Re: Concerns about new domain names, particularly non-Latin-scripts -- getting the tech community together from Larry Masinter on 2015-10-28 (public-iri@w3.org from October 2015)

From: Larry Masinter <masinter@adobe.com>
Date: Wed, 28 Oct 2015 05:16:18 +0000
To: David Singer <singer@apple.com>, "public-iri@w3.org" <public-iri@w3.org>
CC: Sam Ruby <rubys@intertwingly.net>
Message-ID: <DM2PR02MB132237D1A94DA292F1636660C3210@DM2PR02MB1322.namprd02.prod.outlook.com>

References: you might want to look at the (expired) draft
https://tools.ietf.org/html/draft-ruby-url-problem-01
(from https://github.com/webspecs/url -- also see issues
labeled IETF).

as (dated) background.

Until the implementors of URL processing are willing to
work on the many interoperability problems in general,
it seems just wishful thinking that they would implement
improved presentation of bidi URLs.

I think the best that can be accomplished in the
current environment would be to advise ICANN and
domain registrars to avoid bidi in URLs.




________________________________________
From: singer@apple.com <singer@apple.com> on behalf of David Singer <singer@apple.com>
Sent: Sunday, October 25, 2015 5:06 PM
To: public-iri@w3.org
Subject: Concerns about new domain names,  particularly non-Latin-scripts -- getting the tech community together

Hi

This was an informal email sent to a perhaps rather random collection of people at the IETF, W3C and Unicode Consortium, to see whether we need to kick off or re-open a conversation, now being re-posted to public-iri to enable conversation there (if the chairs approve).

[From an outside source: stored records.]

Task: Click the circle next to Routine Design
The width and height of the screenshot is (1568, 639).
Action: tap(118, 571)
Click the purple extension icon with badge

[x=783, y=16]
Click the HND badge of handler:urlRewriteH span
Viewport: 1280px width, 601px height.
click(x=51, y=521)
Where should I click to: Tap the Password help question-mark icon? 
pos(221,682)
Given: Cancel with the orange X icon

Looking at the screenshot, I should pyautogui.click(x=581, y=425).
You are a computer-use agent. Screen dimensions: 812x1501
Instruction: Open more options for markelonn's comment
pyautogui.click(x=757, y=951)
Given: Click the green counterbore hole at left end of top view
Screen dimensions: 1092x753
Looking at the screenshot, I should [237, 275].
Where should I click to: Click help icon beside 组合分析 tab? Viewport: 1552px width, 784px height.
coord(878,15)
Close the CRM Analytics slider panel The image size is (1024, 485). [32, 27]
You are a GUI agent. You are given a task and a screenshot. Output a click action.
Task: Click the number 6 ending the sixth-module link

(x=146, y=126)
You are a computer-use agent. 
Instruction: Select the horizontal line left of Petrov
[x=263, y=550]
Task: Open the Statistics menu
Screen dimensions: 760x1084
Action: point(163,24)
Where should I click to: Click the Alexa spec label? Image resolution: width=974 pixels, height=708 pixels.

I think that we have here one of those awkward areas that straddle technology and policy, and historically the technology groups have steered away from ‘policy questions’. Unfortunately, I think it’s a grey area and some policy answers have technology impacts, and that it’s possible to conceive of some that are ‘bad for the Internet’ or ‘break the web’. I think we need to find a way to enable the technical community to get more involved.

* * *

As I am sure you are aware, ICANN has introduced, and will introduce more, top-level domains, of which a number are or will be non-Latin-script.

I have a suspicion that some of the RFCs and other documents that exist were written ‘knowing’ that the top-level domains were essentially just the historic 6 (com, mil, net, org, edu and arpa) and the geographic ones.

It also seems that some of the treatment of ‘structured text’ — that has a structure and meaning associated with that structure, such as URLs and mail addresses — was defined assuming that we would not, or did not need to, treat it differently from regular text.

Attached you will find a PDF document (sorry, since appearance is an important part of the discussion, PDF seemed best; I hope that the formatting and so on has not got messed up), outlining some issues we have noticed recently, and concluding with some recommendations based on those issues. I rather suspect that there are more issues than I outline.  I do wonder if we should be taking more positive steps to build up a shared set of test cases as well, that check for resolution, presentation, entry, selection, and other problems in domain names. I am also aware that in some places the Public Suffix List is used for a secondary purpose, as a way to sanity check host names.

Received on Wednesday, 28 October 2015 05:16:55 UTC